La stagione che consacra Hill come il primo pilota statunitense a vincere un mondiale è il 1961. Sempre al volante della Ferrari, è protagonista di una lotta con il proprio compagno di squadra, il tedesco di sangue blu Wolfgang von Trips. Il Gran Premio che può mettere il punto esclamativo sul mondiale è ancora una volta quello d’Italia, ma diversamente dall’appuntamento del 1960 non ci sarà nulla da festeggiare.
A Monza, il 10 settembre, il tedesco della Ferrari entra in collisione con Jim Clark poco prima della Parabolica. Von Trips perde il controllo della sua Ferrari, scartando violentemente verso sinistra, in direzione del pubblico. Le barriere di protezione non reggono l’impatto, e nell’incidente vengono travolti diversi spettatori, che si trovavano a bordo pista per assistere alla gara. Oltre a Von Trips, perdono la vita anche 14 persone.
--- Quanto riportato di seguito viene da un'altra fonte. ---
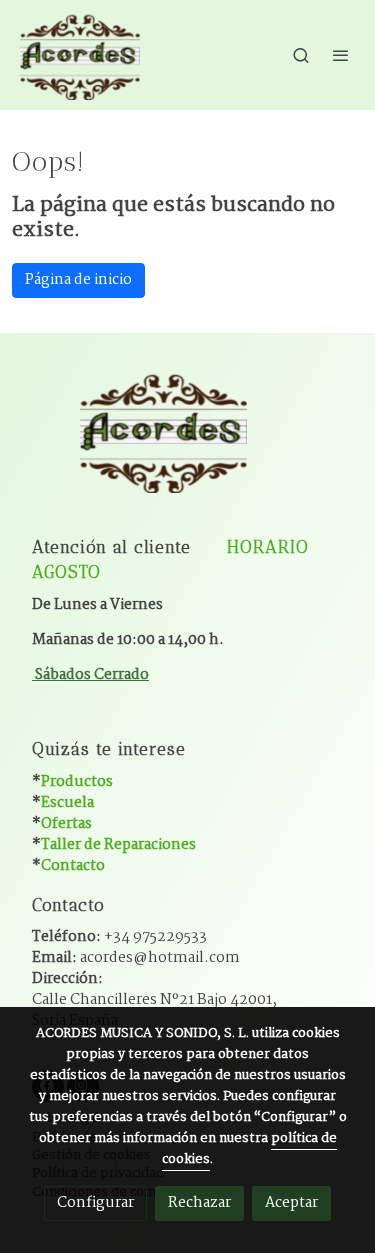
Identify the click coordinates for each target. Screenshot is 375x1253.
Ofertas (66, 824)
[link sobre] (187, 442)
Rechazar (199, 1203)
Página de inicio (78, 280)
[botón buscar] (301, 55)
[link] (80, 55)
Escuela (67, 803)
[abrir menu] (341, 55)
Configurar (95, 1203)
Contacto (73, 866)
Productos (77, 782)
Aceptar (291, 1203)
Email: (136, 958)
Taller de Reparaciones (118, 845)
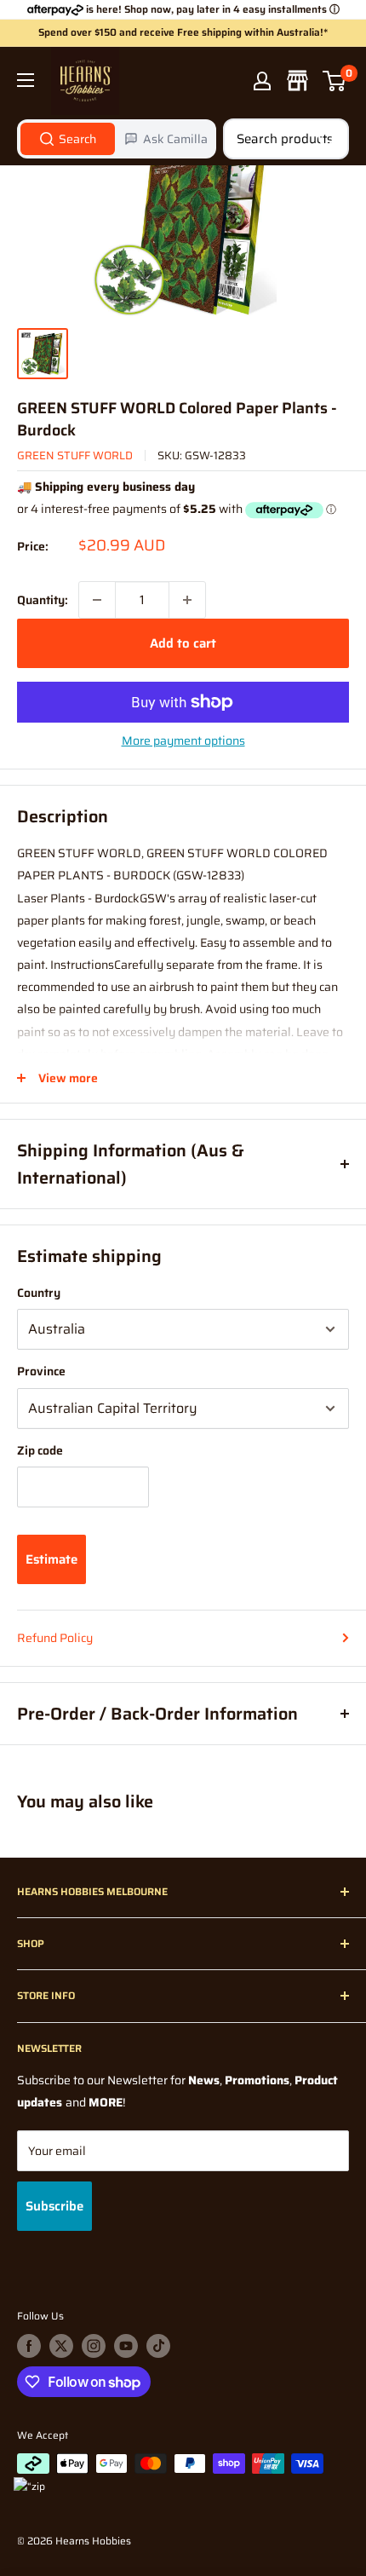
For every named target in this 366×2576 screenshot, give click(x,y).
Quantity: (42, 600)
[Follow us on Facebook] (29, 2346)
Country (38, 1292)
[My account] (262, 81)
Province (41, 1371)
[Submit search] (327, 139)
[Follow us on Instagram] (94, 2346)
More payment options (183, 740)
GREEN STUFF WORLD (75, 455)
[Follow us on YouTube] (126, 2346)
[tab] (67, 139)
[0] (335, 81)
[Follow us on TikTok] (158, 2346)
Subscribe (54, 2206)
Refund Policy (55, 1637)
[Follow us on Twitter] (61, 2346)
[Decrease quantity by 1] (97, 600)
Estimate (51, 1559)
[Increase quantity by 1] (187, 600)
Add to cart (183, 643)
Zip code (40, 1450)
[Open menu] (25, 80)
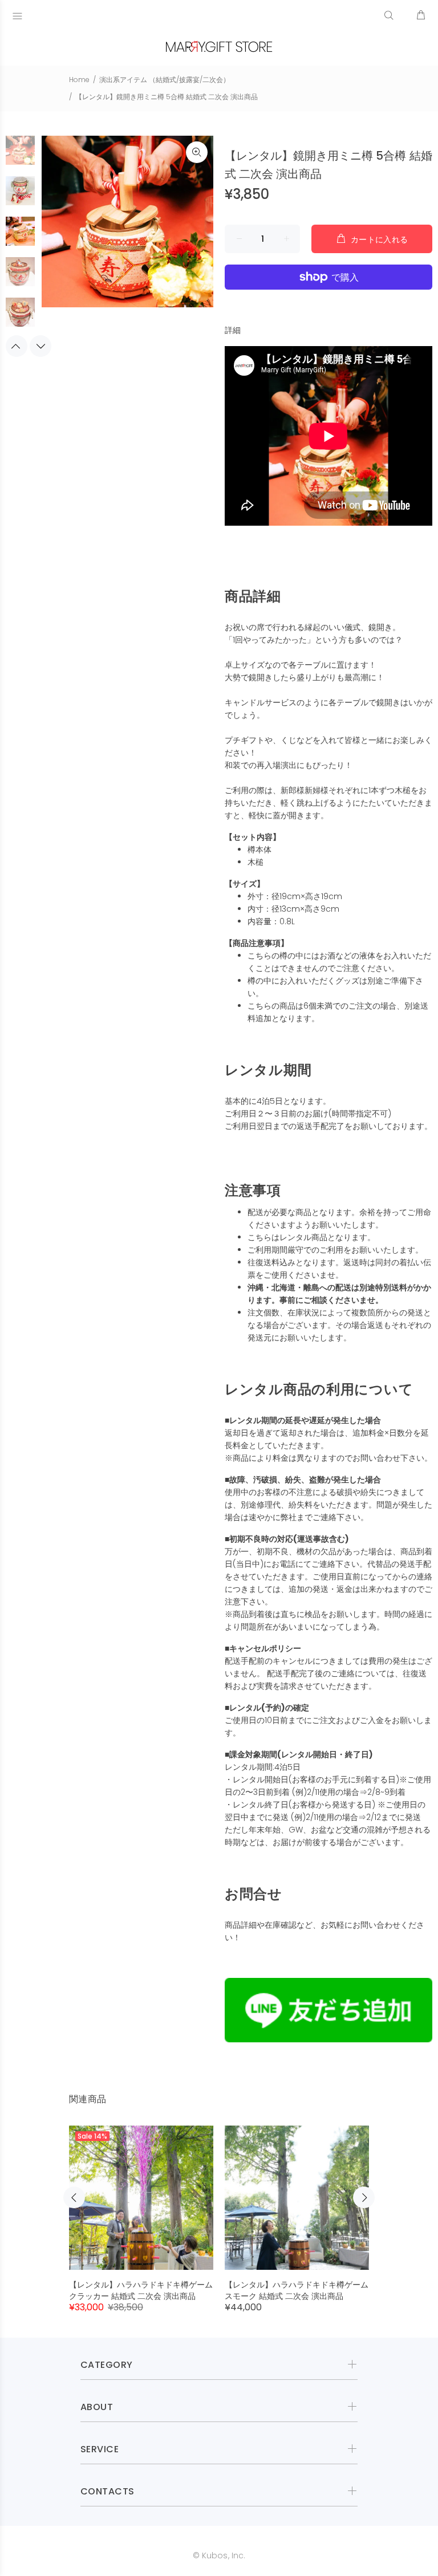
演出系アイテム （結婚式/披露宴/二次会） (164, 79)
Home (79, 79)
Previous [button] (16, 346)
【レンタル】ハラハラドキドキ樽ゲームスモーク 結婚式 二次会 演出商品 (296, 2290)
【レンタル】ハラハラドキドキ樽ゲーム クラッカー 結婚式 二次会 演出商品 (141, 2290)
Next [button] (40, 346)
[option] (20, 156)
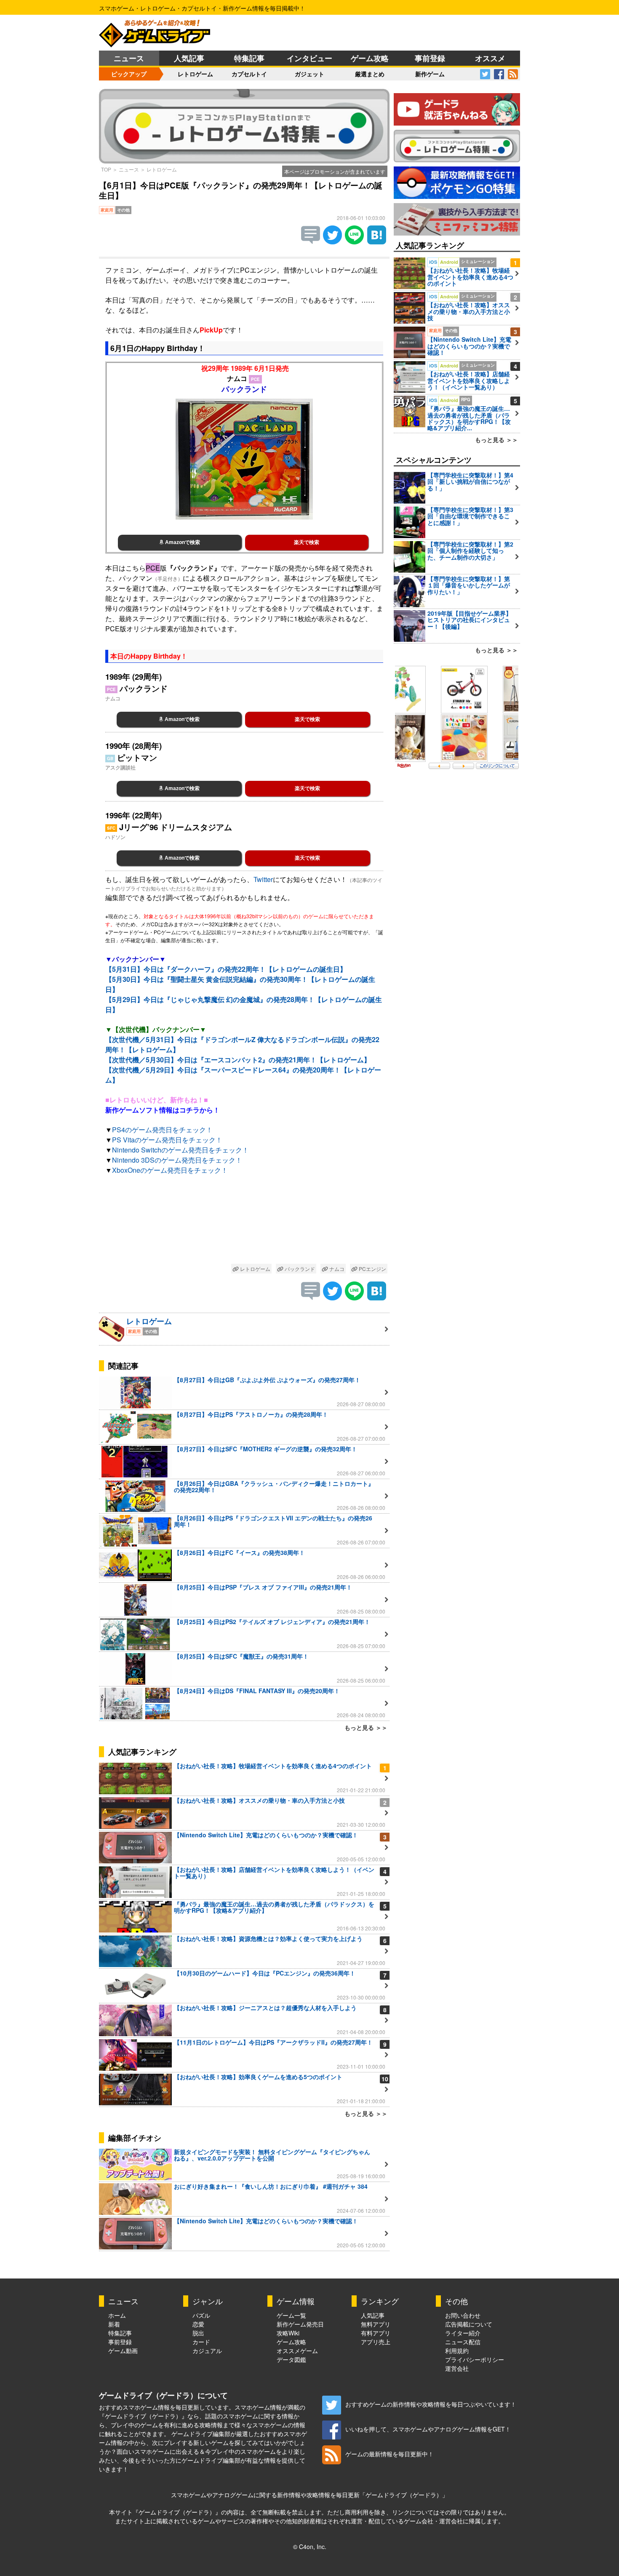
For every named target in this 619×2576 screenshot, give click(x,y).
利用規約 (457, 2350)
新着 (114, 2324)
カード (201, 2341)
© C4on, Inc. (309, 2546)
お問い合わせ (462, 2315)
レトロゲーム (195, 74)
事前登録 (430, 58)
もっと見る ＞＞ (365, 1727)
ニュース (129, 58)
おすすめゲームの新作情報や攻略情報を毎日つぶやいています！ (430, 2404)
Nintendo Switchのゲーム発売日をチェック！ (180, 1150)
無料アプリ (375, 2324)
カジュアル (207, 2350)
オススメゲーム (297, 2350)
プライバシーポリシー (474, 2359)
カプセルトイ (249, 74)
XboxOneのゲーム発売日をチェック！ (170, 1170)
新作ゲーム (430, 74)
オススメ (490, 58)
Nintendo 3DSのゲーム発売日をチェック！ (177, 1160)
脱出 (198, 2333)
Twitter (263, 879)
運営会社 (457, 2368)
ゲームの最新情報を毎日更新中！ (389, 2454)
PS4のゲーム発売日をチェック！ (162, 1129)
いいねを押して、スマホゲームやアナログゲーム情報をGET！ (428, 2429)
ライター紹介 (462, 2333)
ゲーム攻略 (370, 58)
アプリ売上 (375, 2341)
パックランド (299, 1268)
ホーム (117, 2315)
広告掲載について (468, 2324)
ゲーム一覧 (291, 2315)
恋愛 (198, 2324)
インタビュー (309, 58)
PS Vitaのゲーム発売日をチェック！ (167, 1140)
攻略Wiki (288, 2333)
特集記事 (249, 58)
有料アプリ (375, 2333)
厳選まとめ (369, 74)
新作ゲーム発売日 (300, 2324)
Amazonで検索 (182, 542)
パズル (201, 2315)
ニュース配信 (462, 2341)
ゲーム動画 (123, 2350)
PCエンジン (372, 1268)
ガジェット (309, 74)
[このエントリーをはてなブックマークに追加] (376, 241)
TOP (106, 169)
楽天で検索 (306, 542)
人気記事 (189, 58)
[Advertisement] (244, 1221)
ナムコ (336, 1268)
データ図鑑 (291, 2359)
Nonostante il disastro e l’orrore che si vive in pista, la gara non viene interrotta. Con il tedesco fuori dalla corsa, Hill taglia per primo il traguardo, laureandosi campione del mondo nel modo più amaro.
Terminata la brevissima era d’oro di Phil Hill, gli Stati Uniti lanciano in Formula 1 altri piloti promettenti, ma tra la marea di nomi presenti solo in pochissimi riescono a distinguersi. Tra questi spicca senza dubbio Dan Gurney, capace di vincere quattro gare con tre team diversi dal 1962 al 1967, anno in cui porta sul gradino più alto del podio la Eagle per la prima ed unica volta nella storia del team. In mezzo ai successi di Gurney, nel 1965 piomba come un fulmine a ciel sereno anche Richie Ginther. L’americano, al volante della Honda, coglie una vittoria importantissima in Messico, la prima per la casa nipponica in F1 e l’unica dell’intera carriera di Ginther in F1.
Un’altra stagione positiva per i piloti americani nella massima serie è il 1973, condita dalle due vittorie di Peter Revson, entrambe ottenute al volante della McLaren. Prima ancora di Revson, però, inizia a farsi notare un altro grande talento.
Nel 1971 infatti, la Ferrari va a vincere il Gran Premio del Sudafrica. A portare la rossa di Maranello davanti a tutti è un pilota che, almeno guardando il suo nome, non ha nulla a che vedere con gli americani: Mario Andretti.
In effetti, le origini di colui che di recente è stato nominato “Pilota del secolo” sono tutte italiane. Nato a Montona, in Istria (oggi Croazia), nel 1940, Andretti vola con la sua famiglia negli Stati Uniti ancora adolescente, dopo aver messo in pratica il lavoro di meccanico. A stretto contatto con le auto in officina, la passione per gli sport automobilistici aumenta sempre di più, fino a diventare addirittura pilota. L’americano-istriano debutta così in F1 nel 1968, vincendo la prima gara in carriera nel 1971, al volante della Ferrari.
L’exploit in Africa resta anche l’unica vittoria di “Piedone” con la casa di Maranello. Cinque anni più tardi, Andretti passa alla Lotus, con la quale inizia il periodo più vittorioso di tutta la sua esperienza in F1.
Nel 1976 vince solo il Gran Premio del Giappone, passato alla storia per il ritiro volontario di Niki Lauda e per la vittoria del mondiale di James Hunt. Ma a partire dal 1977 le cose iniziano seriamente a cambiare. La Lotus di Colin Chapman si presenta infatti al mondiale con entrambe le vetture dotate di una soluzione tecnica all’avanguardia ed incredibilmente competitiva: l’effetto suolo.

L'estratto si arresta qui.